How MMR is Calculated in Dota 2

Every ranked Dota 2 player knows that more wins equals more MMR, but that hardly tells the full story. In Dota 2, MMR is calculated based on a variety of factors.

MMR calculation happens every season, but after a player has already been calculated once their MMR will always be a reflection of that. So if in the past you were ranked at Divine but then lose all 10 placements, you won't suddenly drop to Herald, instead the game will take into consideration your previous peak skill and adjust based on that.

However calculating a fresh MMR in ​Dota 2 is a whole other beast entirely. Now, before going into the specifics of it it's important to make a distinction between two concepts: visible MMR and hidden MMR. The biggest difference here is that visible MMR only affects which teammates and opponents you will queue into in Ranked matches only. Invisible MMR affects this in normal matches. Many stat tracking sites (like dotabuff, etc) will display the rank of a normal match. Dotabuff does it by classifying matches as normal skill, high skill and very high skill. Invisible MMR never really drops, in an attempt to prevent smurfs/account boosting.

So with that out of the way, here's how MMR is first calculated. In your first ever match of Dota 2, you are assigned randomly to a "normal skill" match, so somewhere in the 2k-3k range (Crusader/Archon). After that, Valve makes sweeping adjustments based on performance in subsequent games. A good player will quickly skyrocket to higher invisible MMRs, as the game is trying to figure out where to place them and will make large adjustments.

Players will increase in MMR based on pretty much everything that can be quantified: hero damage, creep score, kills, deaths, gold per minute, etc. These are all just as important as to whether or not a match was won. And so when a player is finally ready for ranked, the game has a pretty good idea of where that player will stand in a ranked game, so for the first match it places them in a ranked skill bracket equivalent to the invisible MMR value. In the following placements, MMR will change more drastically than after the MMR is made visible. The more matches a player has will determine how much MMR is gained/lost during placements.

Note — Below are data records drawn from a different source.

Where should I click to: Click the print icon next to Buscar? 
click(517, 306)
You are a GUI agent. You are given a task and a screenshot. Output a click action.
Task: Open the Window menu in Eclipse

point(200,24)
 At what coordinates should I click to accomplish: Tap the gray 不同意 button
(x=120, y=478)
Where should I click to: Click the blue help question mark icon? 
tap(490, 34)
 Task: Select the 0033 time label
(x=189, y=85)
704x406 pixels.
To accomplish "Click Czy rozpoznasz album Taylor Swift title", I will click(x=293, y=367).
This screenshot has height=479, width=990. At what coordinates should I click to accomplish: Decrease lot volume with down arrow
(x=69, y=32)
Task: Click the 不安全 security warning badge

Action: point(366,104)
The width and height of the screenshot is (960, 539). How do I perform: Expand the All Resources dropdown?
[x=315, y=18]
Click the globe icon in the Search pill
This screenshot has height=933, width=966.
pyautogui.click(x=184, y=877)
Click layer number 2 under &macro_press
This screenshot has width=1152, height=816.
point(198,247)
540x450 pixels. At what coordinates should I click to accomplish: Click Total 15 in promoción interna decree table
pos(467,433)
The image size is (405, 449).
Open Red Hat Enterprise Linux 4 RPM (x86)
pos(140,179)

After placement, the MMR change in a given match is pretty easy to figure out. The game will add up the separate MMR totals from each team and place a "bet" on which team is more likely to win. If that team wins, they get less MMR, and if the other team wins they will get more MMR because game predicted they would lose. 

To sum it up, MMR gain and loss is weighted more heavily the less matches a player has. Invisible MMR factors into initial ranked placement, but not after, as MMR gain and loss after a ranked match solely depends on the average MMR of the match.